Oh thank you so much for the effort. Thats pretty close to what I was imagining


----------



## Saruman of Many Colours (Sep 8, 2010)

Glad to help.

I'd imagine that DVDs containing those episodes can be rented easily from Netflix, and from there you'd just need to rip or otherwise capture the sounds.


----------



## oaklawn Crematory (Jun 25, 2010)

Gene Rodenberry's wife did the voice for the computer in the next generation and the movies. I kinda like that sound but I can't quite make it work for me. I am anything but an electronics wizard. It seems to me I will have to record something to get what I want.

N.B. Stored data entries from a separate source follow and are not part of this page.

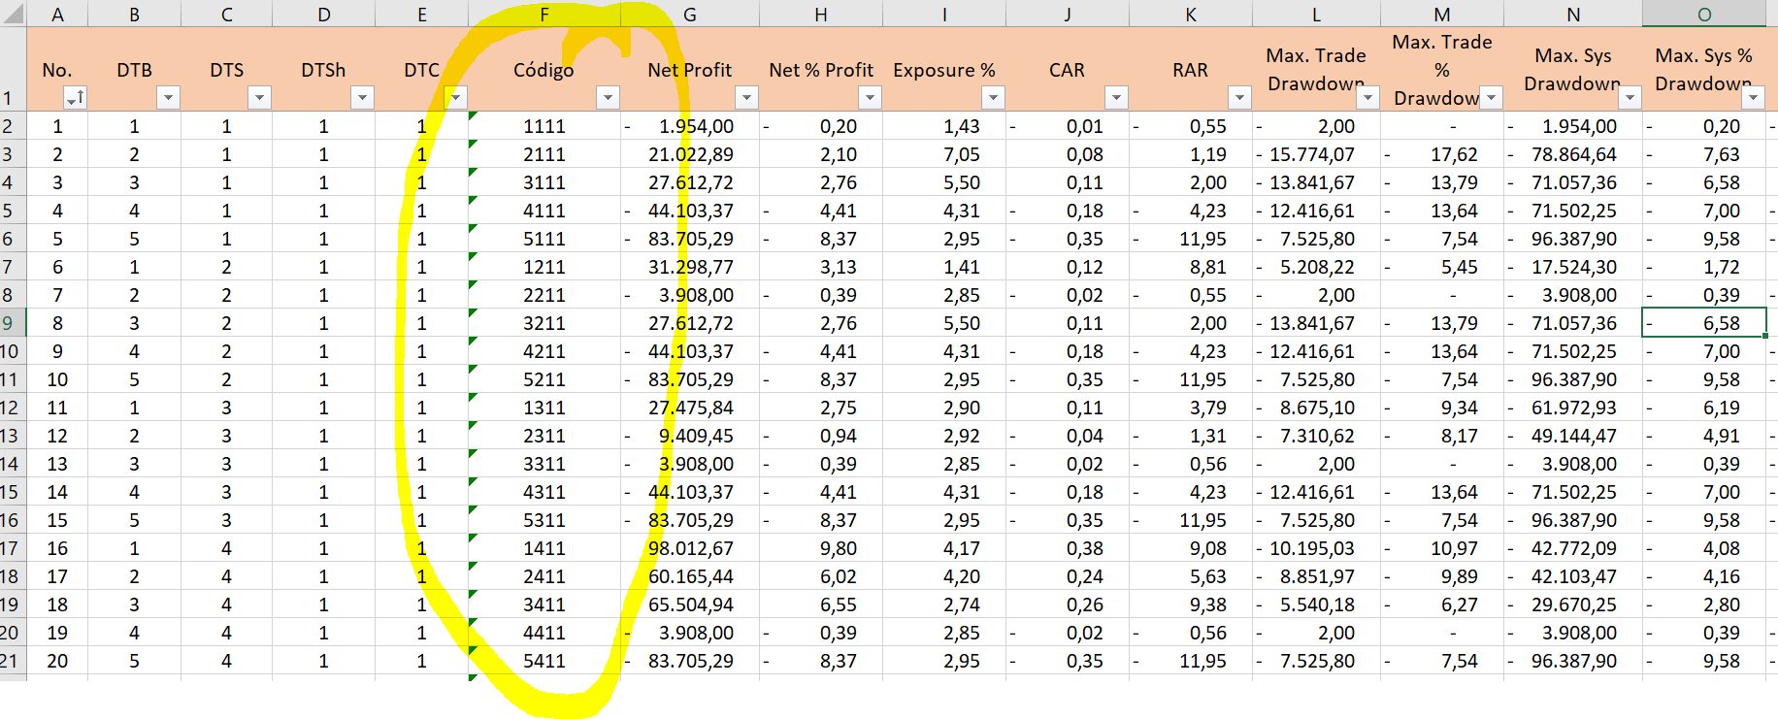Open the Código column filter dropdown
Screen dimensions: 1778x719
[x=608, y=98]
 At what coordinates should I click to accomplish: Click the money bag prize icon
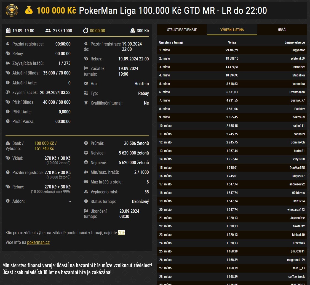pos(29,10)
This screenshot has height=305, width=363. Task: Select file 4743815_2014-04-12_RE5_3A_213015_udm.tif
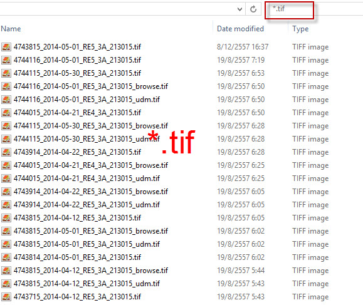tap(87, 284)
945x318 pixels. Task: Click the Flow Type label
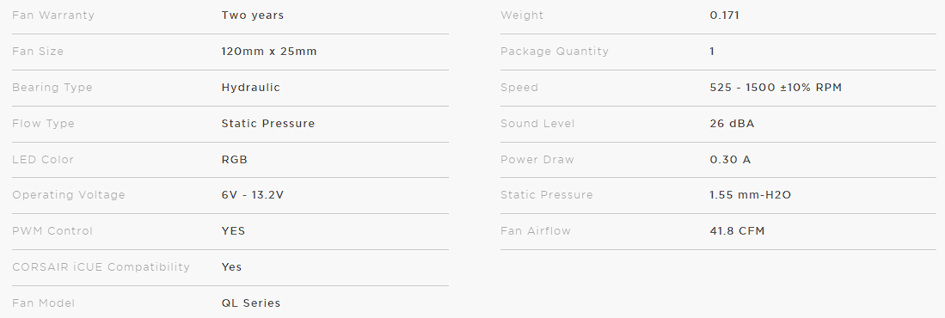click(43, 124)
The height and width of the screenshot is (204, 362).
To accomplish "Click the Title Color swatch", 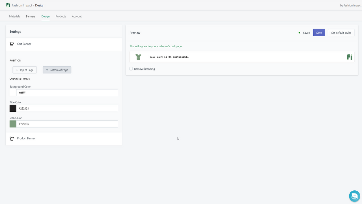I will pyautogui.click(x=13, y=108).
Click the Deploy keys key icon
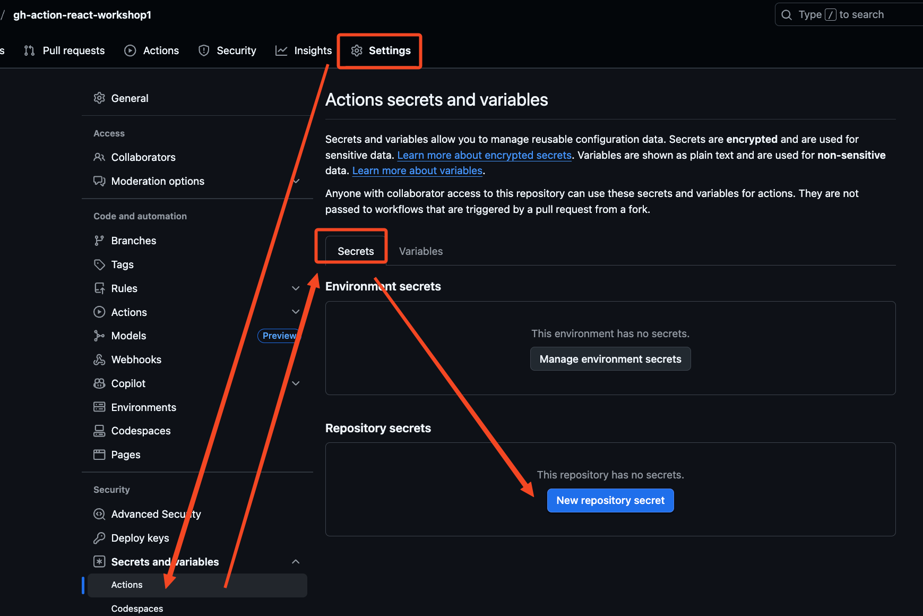This screenshot has width=923, height=616. [x=99, y=538]
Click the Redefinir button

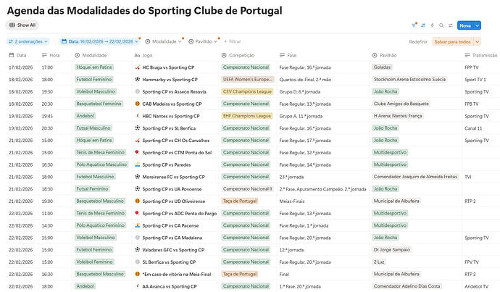click(x=418, y=42)
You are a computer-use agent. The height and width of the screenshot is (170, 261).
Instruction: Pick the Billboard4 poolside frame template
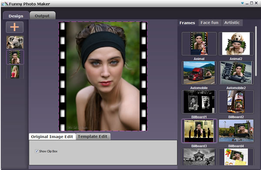pyautogui.click(x=236, y=131)

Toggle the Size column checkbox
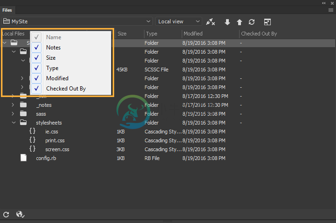pyautogui.click(x=36, y=58)
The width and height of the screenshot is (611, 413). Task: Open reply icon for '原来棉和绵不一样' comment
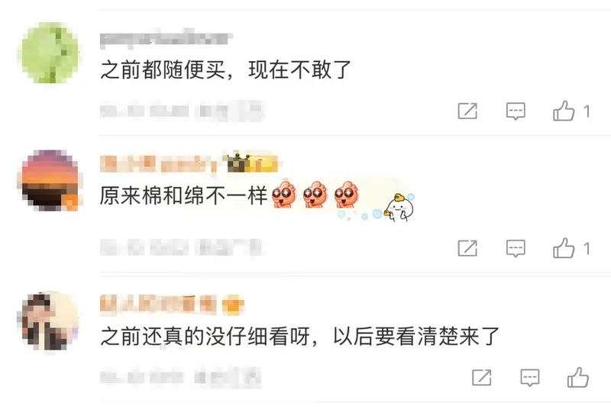pyautogui.click(x=516, y=249)
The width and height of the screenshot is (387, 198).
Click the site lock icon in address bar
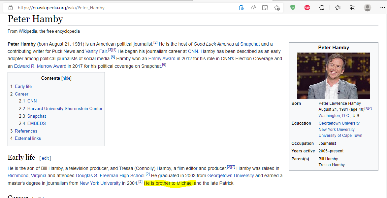point(11,8)
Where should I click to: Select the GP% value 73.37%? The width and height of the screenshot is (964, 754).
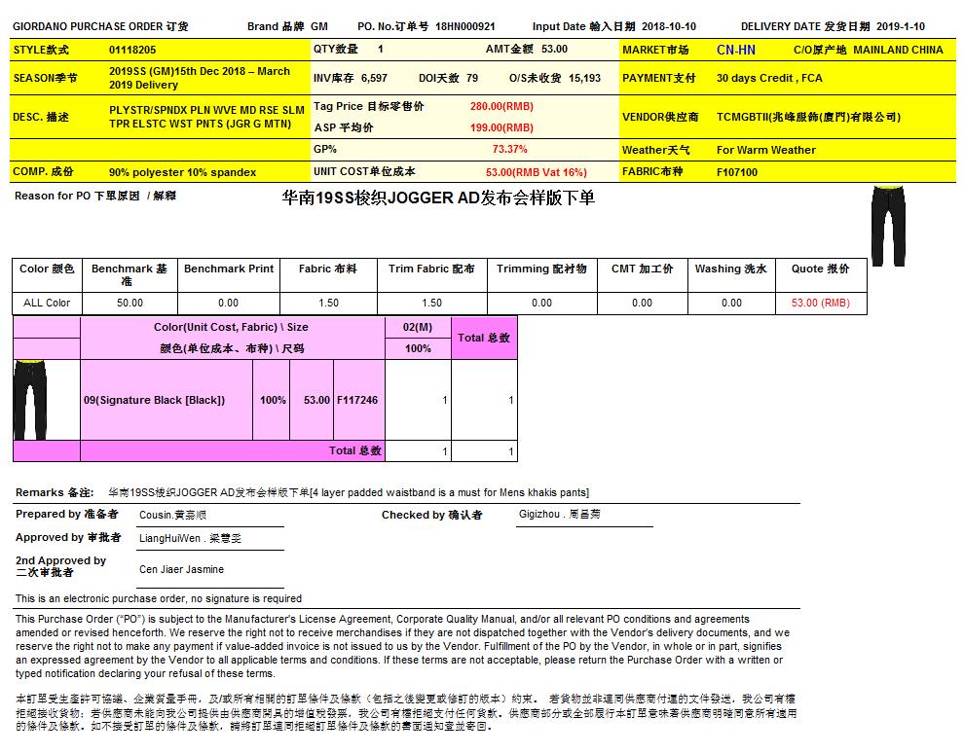tap(509, 150)
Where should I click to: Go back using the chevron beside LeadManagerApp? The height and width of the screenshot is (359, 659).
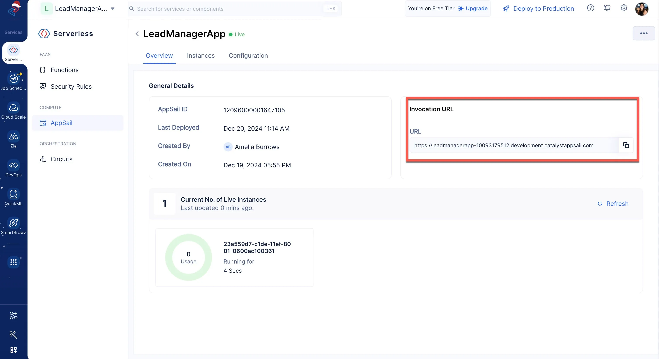click(137, 34)
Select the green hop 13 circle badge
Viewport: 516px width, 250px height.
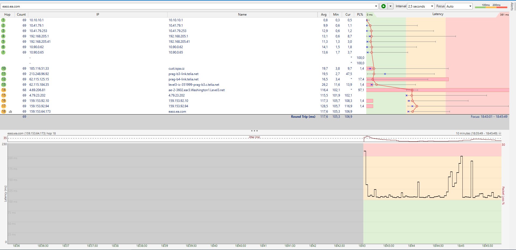(x=4, y=85)
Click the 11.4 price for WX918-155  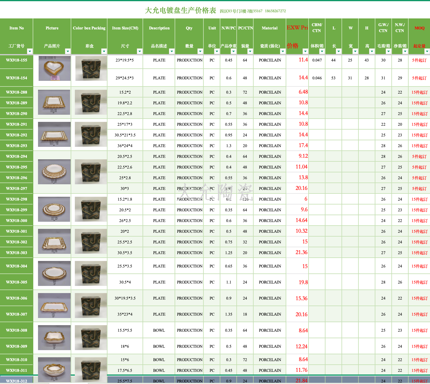tap(303, 60)
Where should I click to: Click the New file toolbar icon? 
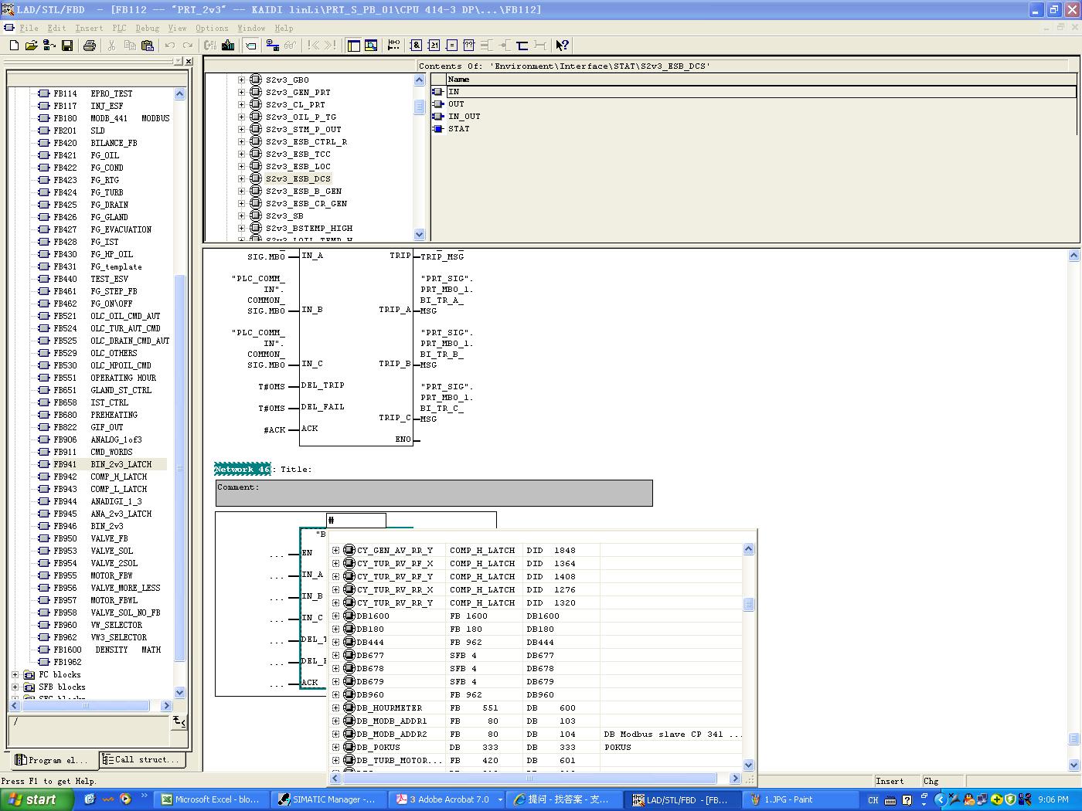click(14, 46)
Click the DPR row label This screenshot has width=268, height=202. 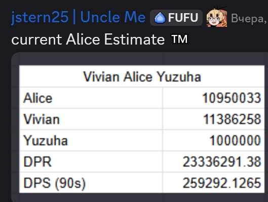tap(37, 161)
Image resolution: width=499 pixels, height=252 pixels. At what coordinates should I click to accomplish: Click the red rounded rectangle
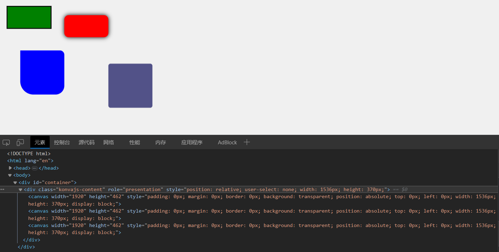[86, 26]
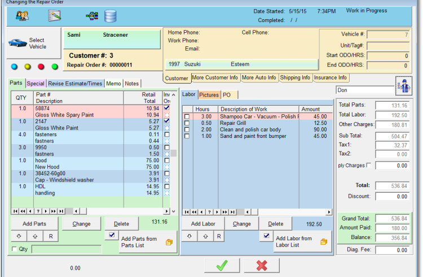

Problem is....I don't know exactly "what" it is.....


----------



## Dark lord (Jan 8, 2007)

Well try this one I just did & added claxton alarm in background.....http://www.4shared.com/audio/mC-FFm67/WARNING-Bio_Containment_Breach.html
I do have just the vocal only, used a pc voice animator...........don't know if that's exactly what your looking for.....can try seeing if there's another better voice animator out there....that one was the best I found so far.
I do like the actress's voice ( Deanna's mom ) from Star trek though, great voice for this stuff.


----------



## oaklawn Crematory (Jun 25, 2010)

Omg that is so awesome!!!!!!!!


----------



## Dark lord (Jan 8, 2007)

Glad that works for ya ! Complements of "Grave Intentions" (me)  Now lets get to that toxic clean up on isle 5 before it's too late.........LoL  
O-Oh.......too late......zombies...........


----------



## oaklawn Crematory (Jun 25, 2010)

That is so cool thanks again. I love it, she's got a sexy Russian accent. I was used to dating polish girls but Russian alright with me.


----------